Africans don’t want military rule. They want generals to rid them of bad leaders, and then return to the barracks. But once in power, military leaders often have other ideas. 

By Michael Yekple and Zlatin Mitkov

March 2026

Since 2020, a wave of coups has overthrown governments in Mali, Guinea, Burkina Faso, Niger, Gabon, Madagascar, and, most recently, Guinea-Bissau, often amid popular support from citizens in the streets. In total, there were eleven coups in Africa between 2020 and 2025, bringing the total count in Africa since 1950 to 112 coup attempts and 111 successful coups, according to data compiled by Jonathan Powell and  Clayton Thyne.

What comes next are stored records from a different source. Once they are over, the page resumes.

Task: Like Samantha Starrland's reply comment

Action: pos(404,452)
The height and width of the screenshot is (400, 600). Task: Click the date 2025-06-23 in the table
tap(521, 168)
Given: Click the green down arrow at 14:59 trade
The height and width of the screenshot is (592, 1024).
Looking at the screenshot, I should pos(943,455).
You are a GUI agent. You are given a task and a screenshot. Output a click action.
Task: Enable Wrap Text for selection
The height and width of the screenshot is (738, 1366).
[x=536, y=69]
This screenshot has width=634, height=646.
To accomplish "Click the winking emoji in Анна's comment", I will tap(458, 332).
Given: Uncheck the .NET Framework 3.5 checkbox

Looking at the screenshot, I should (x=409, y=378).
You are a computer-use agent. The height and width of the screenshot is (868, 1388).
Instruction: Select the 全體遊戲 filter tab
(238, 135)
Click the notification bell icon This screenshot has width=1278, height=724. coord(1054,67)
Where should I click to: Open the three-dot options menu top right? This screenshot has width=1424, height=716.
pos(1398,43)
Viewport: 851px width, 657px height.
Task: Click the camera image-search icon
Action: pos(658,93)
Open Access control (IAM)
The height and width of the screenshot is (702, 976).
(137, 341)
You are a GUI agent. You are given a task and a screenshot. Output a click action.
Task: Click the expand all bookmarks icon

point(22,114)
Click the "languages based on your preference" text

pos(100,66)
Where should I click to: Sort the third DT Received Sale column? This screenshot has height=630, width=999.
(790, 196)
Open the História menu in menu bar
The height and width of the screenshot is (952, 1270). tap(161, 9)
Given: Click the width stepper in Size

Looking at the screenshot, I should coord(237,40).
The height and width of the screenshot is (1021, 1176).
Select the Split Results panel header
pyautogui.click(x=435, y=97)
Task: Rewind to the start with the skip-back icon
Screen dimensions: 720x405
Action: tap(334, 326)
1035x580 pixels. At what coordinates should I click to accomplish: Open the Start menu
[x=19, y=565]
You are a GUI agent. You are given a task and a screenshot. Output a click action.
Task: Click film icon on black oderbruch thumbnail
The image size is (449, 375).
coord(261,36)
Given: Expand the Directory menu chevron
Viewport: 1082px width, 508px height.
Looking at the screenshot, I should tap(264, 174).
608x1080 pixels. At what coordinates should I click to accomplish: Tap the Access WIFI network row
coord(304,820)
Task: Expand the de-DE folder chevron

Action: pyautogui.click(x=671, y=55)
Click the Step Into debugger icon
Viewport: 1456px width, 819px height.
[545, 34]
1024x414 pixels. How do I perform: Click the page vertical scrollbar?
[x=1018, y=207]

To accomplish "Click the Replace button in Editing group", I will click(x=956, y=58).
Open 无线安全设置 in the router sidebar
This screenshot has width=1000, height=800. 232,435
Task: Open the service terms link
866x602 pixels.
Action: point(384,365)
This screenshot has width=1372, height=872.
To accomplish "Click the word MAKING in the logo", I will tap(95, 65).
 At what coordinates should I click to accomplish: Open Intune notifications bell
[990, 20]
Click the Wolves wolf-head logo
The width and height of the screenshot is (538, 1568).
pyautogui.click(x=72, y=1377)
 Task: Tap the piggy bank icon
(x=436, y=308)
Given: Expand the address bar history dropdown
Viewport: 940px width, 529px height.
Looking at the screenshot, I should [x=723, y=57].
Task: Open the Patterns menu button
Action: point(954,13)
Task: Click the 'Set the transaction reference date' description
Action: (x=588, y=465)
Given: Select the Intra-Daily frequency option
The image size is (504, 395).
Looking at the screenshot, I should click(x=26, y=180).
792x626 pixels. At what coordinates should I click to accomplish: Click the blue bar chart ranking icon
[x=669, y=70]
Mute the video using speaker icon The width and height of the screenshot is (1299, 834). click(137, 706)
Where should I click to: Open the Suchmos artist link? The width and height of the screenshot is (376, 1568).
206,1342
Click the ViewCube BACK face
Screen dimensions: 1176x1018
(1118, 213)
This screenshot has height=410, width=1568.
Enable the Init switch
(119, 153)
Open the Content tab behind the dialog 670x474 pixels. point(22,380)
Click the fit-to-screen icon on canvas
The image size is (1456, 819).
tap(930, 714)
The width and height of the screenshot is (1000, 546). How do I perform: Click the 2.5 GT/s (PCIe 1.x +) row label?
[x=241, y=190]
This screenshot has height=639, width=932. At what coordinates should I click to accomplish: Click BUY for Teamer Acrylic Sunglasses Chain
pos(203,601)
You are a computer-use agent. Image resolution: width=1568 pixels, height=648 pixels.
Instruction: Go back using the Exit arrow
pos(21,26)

This is happening at a time when most citizens of African countries still say they prefer democracy to nondemocratic alternatives, including military rule. Afrobarometer’s latest round of surveys finds that about two-thirds of Africans (66 percent) prefer democracy to any other political system; as many outright reject military rule (66 percent), while even larger majorities reject one-man (80 percent) and one-party (78 percent) rule. Nevertheless, a majority (54 percent) would support a military takeover in response to elected leaders abusing their power; the share is even higher among young people between the ages of 18 and 25 (58 percent). Yet according to our analysis of a more recent round of Afrobarometer data, a large majority of those who support military intervention to oust bad leaders also want the military then to hand power back to another elected civilian administration and return to the barracks.

While this combination of strong support for democracy and rising preference for military coups may seem contradictory, it is better understood as an emerging pattern in which many African publics are asking their militaries to intervene in politics to restore order in their dysfunctional democracies.

But the militaries that African publics are inviting to do this “resetting” of democracy rarely share that short-term vision of a temporary foray into politics. The conduct of recent coup leaders instead exhibits a pattern of permanent entrenchment. Thus the gap between what citizens and their armed forces want is quickly becoming a major threat to democracy in Africa.

A Last Resort, Not Nostalgia

Afrobarometer’s Round 9 (2021–23) survey asked respondents across 39 African countries for the first time to choose between one option stating that the country’s “armed forces should never intervene in the country’s political process” and another stating that “it is legitimate for the armed force to take control of the government when elected leaders abuse power for their own ends.”

Across these countries, the pattern is consistent. About two-thirds of Africans prefer democracy over any other form of government and oppose military rule as a permanent regime. However, a majority are willing to accept military intervention if leaders abuse their power. Abuse of power in this context usually means rigging elections, undermining constitutional rules, violating human rights, and suppressing dissent.

As Figure 1 shows, across 39 African countries, 56 percent of the public who oppose military rule as a form of government support military coups when elected leaders abuse their power. In fourteen countries — including Guinea and Mali, which have recently experienced coups, as well as Togo, Tanzania, and Côte D’Ivoire — more than 50 percent of the populace supports military coups in response to elected leaders abusing their power. Not so coincidentally, these countries with high numbers of coups are also where incumbents have engaged in constitutional manipulations to aggrandize political power.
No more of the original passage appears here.